■ Your goal ■
A single number is the answer: the count of lines in these records with "agent" in them.

■ Extracted information ■

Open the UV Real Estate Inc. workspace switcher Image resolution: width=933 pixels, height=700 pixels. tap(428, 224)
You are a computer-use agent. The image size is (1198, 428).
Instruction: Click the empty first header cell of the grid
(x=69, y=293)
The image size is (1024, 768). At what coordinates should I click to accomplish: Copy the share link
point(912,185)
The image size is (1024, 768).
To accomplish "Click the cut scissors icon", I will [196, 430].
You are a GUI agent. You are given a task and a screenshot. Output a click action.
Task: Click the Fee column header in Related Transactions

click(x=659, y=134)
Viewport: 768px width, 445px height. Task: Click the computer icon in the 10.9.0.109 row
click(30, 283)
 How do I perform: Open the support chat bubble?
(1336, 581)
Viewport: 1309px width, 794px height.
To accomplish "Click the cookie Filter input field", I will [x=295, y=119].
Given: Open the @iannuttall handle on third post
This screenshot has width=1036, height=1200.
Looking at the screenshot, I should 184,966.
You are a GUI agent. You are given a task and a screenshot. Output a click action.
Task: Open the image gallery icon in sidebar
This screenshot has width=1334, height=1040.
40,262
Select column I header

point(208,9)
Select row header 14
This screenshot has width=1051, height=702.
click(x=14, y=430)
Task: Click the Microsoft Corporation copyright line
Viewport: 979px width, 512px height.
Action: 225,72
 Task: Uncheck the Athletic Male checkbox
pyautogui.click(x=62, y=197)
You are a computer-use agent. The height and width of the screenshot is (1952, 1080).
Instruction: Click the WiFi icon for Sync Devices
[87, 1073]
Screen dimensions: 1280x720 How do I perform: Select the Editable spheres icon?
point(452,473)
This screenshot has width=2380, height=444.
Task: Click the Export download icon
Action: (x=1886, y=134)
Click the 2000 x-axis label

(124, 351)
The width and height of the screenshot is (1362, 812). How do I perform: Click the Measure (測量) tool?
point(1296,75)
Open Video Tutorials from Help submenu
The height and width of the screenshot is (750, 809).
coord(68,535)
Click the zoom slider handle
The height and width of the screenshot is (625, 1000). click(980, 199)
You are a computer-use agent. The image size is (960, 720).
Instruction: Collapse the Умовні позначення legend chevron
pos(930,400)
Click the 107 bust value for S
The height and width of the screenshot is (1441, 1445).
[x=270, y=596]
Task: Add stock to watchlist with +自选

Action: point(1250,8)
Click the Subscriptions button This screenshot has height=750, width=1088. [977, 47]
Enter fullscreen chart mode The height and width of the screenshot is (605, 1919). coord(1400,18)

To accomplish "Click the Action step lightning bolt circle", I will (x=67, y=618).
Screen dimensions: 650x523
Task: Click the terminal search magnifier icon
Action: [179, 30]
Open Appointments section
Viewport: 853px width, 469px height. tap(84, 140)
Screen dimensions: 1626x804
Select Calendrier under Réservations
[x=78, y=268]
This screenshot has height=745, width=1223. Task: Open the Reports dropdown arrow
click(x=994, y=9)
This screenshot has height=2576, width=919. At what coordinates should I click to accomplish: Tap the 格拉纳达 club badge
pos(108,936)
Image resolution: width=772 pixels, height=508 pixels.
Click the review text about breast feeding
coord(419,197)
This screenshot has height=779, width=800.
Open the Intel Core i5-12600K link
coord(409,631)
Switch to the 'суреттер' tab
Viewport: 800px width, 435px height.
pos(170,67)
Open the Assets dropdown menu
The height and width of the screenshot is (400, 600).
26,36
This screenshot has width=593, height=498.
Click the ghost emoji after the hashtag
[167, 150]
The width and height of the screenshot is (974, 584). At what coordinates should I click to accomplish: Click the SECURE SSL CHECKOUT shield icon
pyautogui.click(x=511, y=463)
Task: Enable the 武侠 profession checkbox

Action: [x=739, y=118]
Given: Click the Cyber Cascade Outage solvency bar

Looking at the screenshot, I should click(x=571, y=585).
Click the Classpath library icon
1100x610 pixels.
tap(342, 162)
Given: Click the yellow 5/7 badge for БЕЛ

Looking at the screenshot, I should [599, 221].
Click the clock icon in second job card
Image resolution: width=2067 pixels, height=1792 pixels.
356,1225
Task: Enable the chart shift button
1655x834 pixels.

■ Answer space ■
5